Objective 1 >> Using the essay on Jean McEwen's painting, explain what gives his production its remarkable unity.

A PASSION FOR PAINTING THE GLORY OF COLOUR

by Constance Naubert-Riser
(Translation by Judith Terry.)

For over forty years, Jean McEwen’s visual practice has been evolving in a succession of series, each of which resumes and renews an exploration of colour that sets him apart in the world of Canadian painting. After abandoning all reference to nature during the 1950s, he dedicated himself to the construction of a flat space using nothing but the power of colour. As I have shown elsewhere, (footnote #1) his work progresses in a circular fashion. In comparing the various series, we observe a number of resurgences that give his production a remarkable unity. The permutation of the various elements ensures the recurrence of difference and enables the artist to vary ad infinitum the seductive effects of coloured matter. This year, the differential element is more marked than in any of the previous series.

Data >>
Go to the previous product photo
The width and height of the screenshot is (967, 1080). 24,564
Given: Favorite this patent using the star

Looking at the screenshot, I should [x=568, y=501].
==
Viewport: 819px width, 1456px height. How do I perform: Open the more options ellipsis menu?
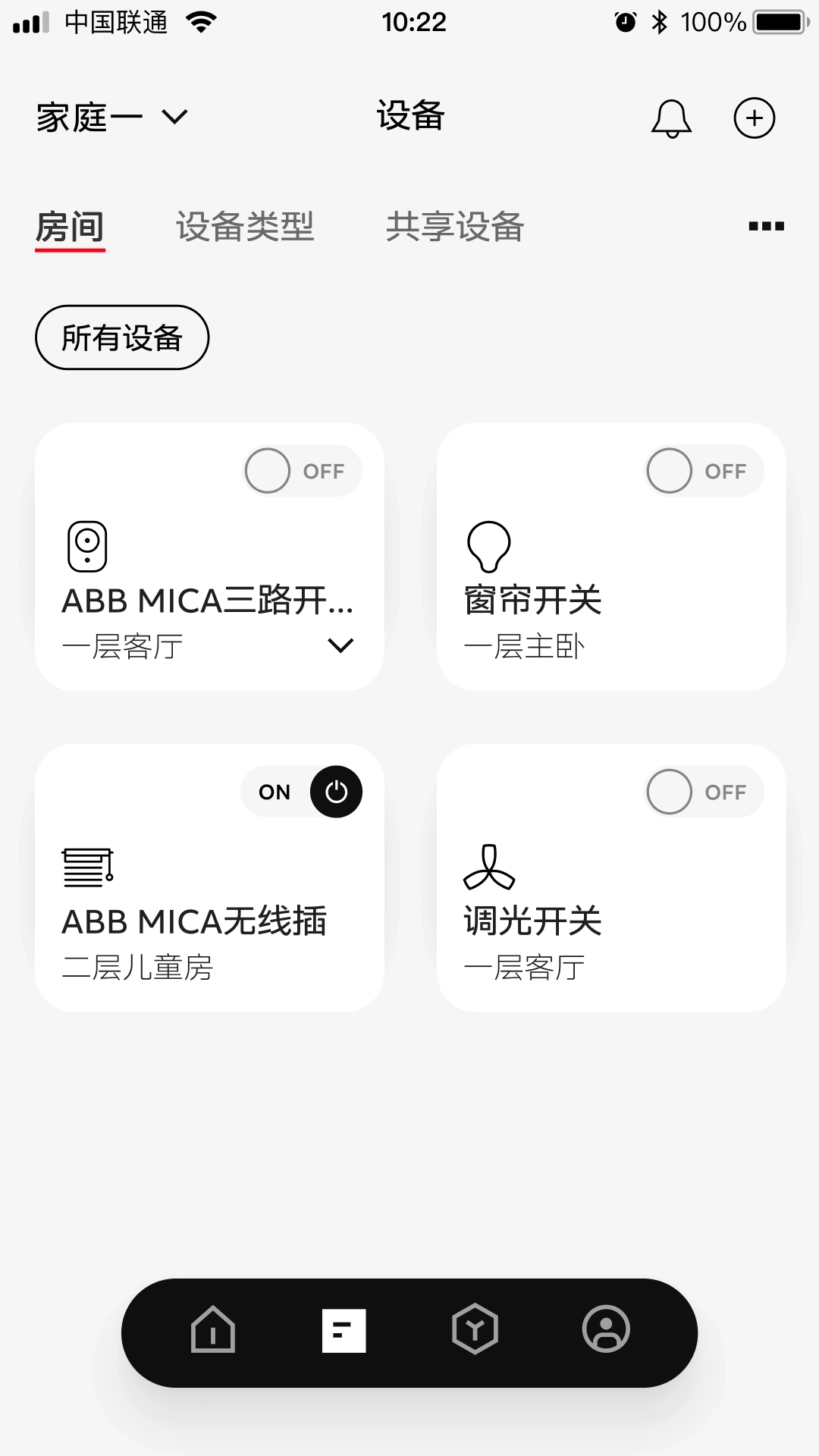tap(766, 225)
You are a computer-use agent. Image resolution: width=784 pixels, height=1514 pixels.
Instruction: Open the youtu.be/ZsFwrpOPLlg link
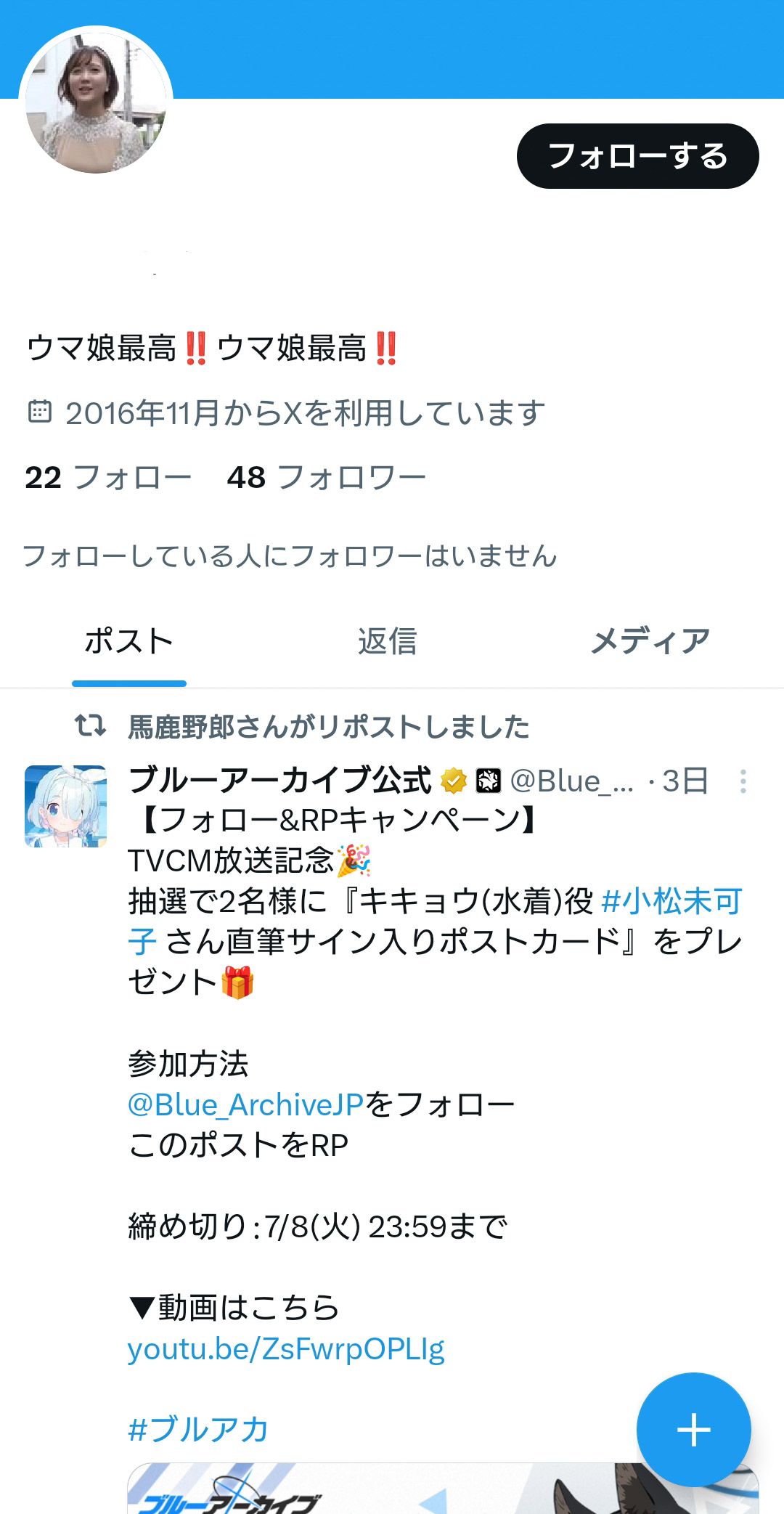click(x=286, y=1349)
---
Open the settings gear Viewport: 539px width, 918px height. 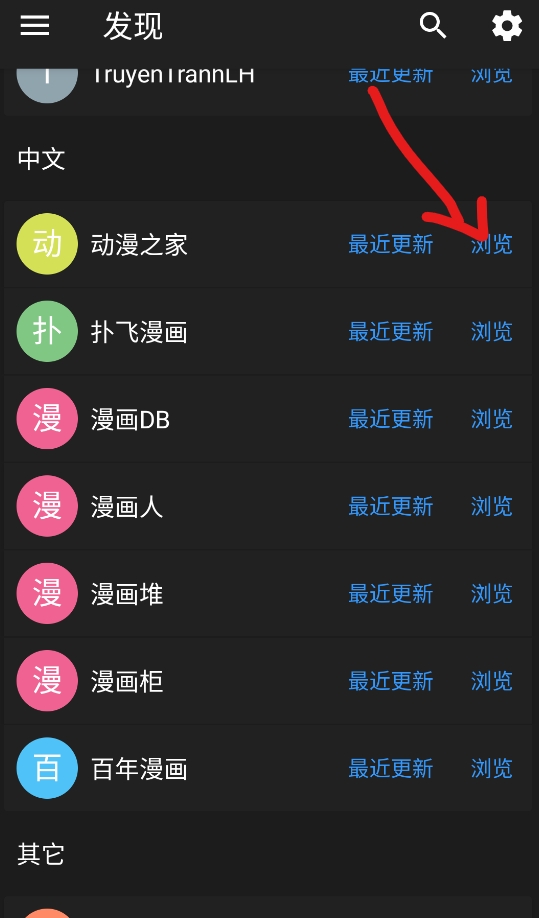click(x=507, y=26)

Objective 2 >> In the records, rewrite the stretch from the line that contains "Viewport: 819px width, 1456px" through the line that contains "tap(766, 225)", requests included, adding -130 to every coordinate in the answers. Give only those lines, and leave the pictures out.

Task answer 1 >> When his various series are compared, a number of resurgences appear, and these give his production its remarkable unity. This follows from the way his work progresses in a circular fashion.

Task answer 2 >>
Viewport: 819px width, 1456px height. How do I perform: Open the more options ellipsis menu?
tap(636, 95)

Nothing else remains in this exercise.